Controllers: Tube RMPC and PPO.
Evaluation dataset size: N = 500 environments.
Same worlds used for both controllers and both denial configurations.
Conditions: nominal and GNSS-denied operation.

Key Metric Definition

Tracking quality is measured with Cross-Track Error (XTE), defined as the Euclidean distance from robot position to the nearest reference waypoint with monotonic index progression along the path.

Cost of Deployment

Rollout speed measures how fast each controller issues actions during operation. PPO's advantage (63× faster) comes from a single neural-network forward pass, versus RMPC solving an online optimisation problem at each timestep.

Metric	Tube RMPC	PPO
Implementation time [man-hours]	24	120
Training/tuning duration [h]	2	250
Rollout speed [actions/s]	20.2	1270

Verdict

Safety & Predictability

RMPC is the clear winner where hard constraints matter. Zero collisions across 1 000 runs, predictable degradation under denial, and formal guarantees on obstacle avoidance make it the right choice for safety-critical applications — at the cost of slower online execution and a more complex implementation.

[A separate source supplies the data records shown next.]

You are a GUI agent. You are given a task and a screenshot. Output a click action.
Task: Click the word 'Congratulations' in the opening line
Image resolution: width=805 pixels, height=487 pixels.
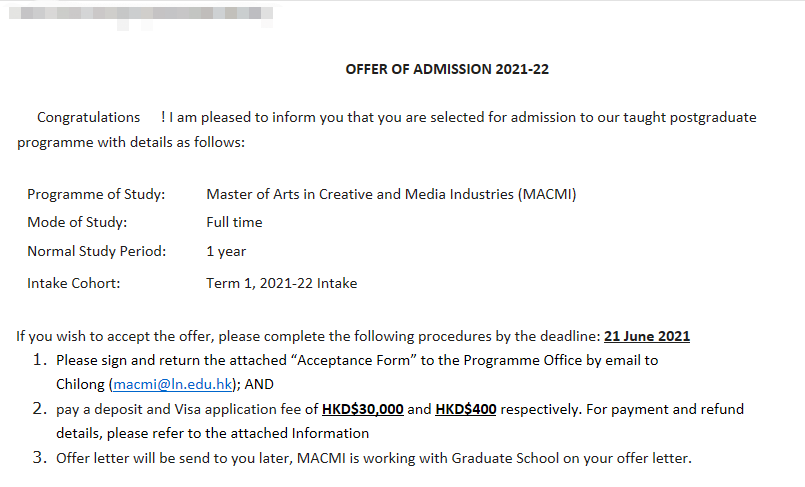point(88,118)
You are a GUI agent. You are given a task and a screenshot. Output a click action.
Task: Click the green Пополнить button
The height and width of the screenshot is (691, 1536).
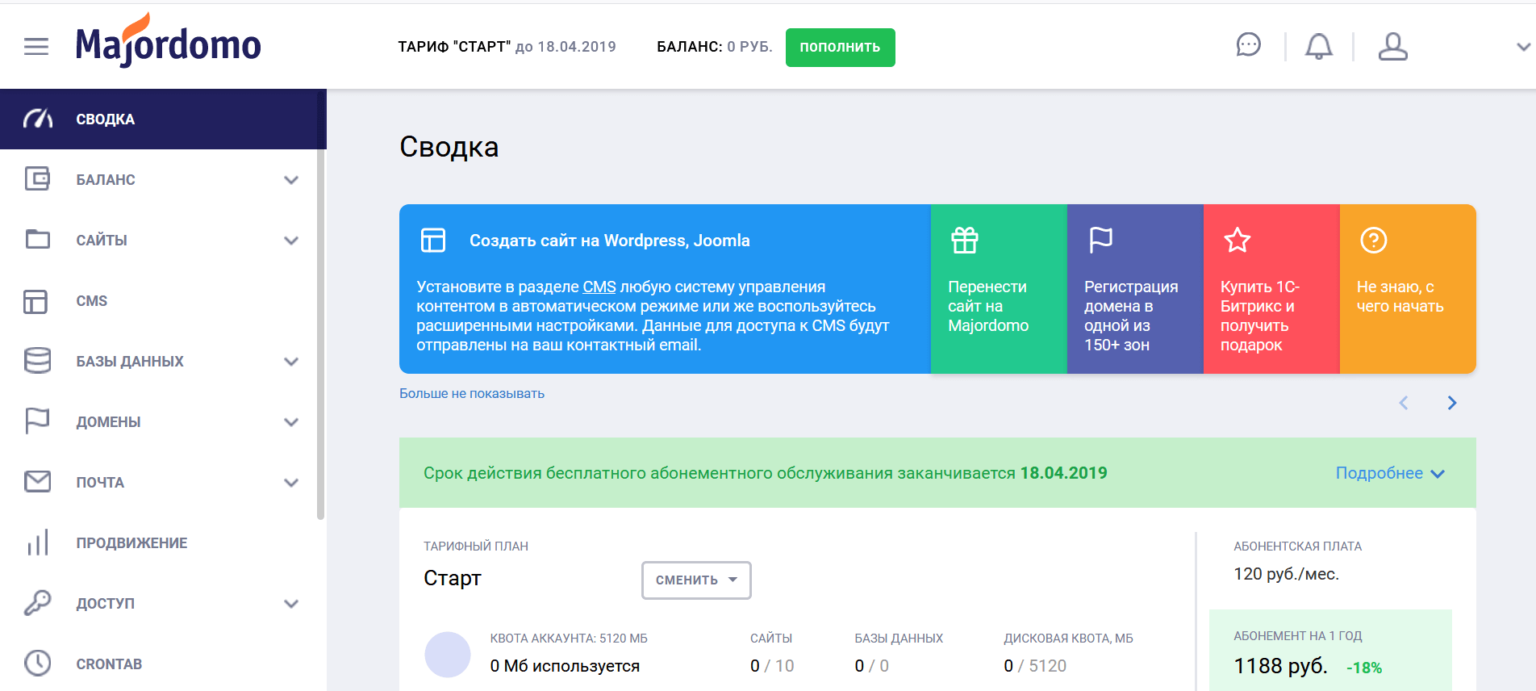tap(840, 47)
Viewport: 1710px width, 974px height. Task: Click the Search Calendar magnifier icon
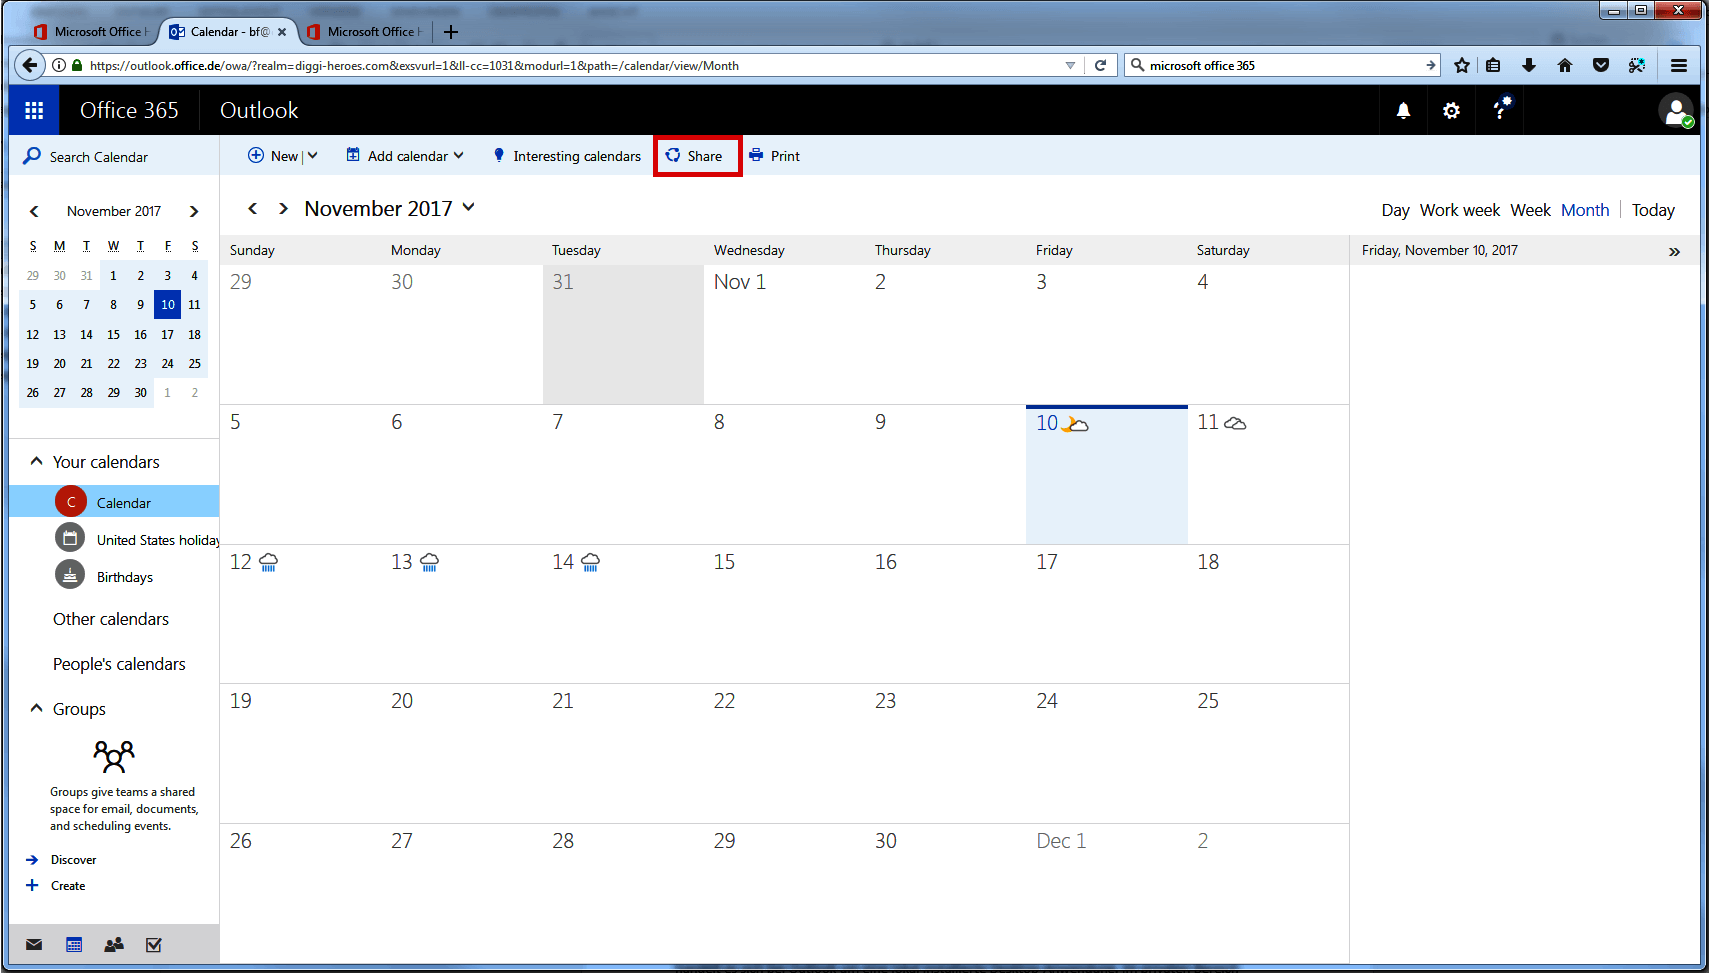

Flexibility & Online Speed

PPO matched or exceeded RMPC on raw success rate and runs 63× faster online. Its policy adapts naturally without an explicit model — but the 3–5% collision rate and lack of formal guarantees disqualify it from safety-critical use as-is.

Takeaway

No universal winner. RMPC is the right choice when safety is non-negotiable; PPO when throughput and adaptability matter more than constraint guarantees. The real value of this thesis is the direct, controlled comparison under identical conditions — a practical baseline for future controller design decisions.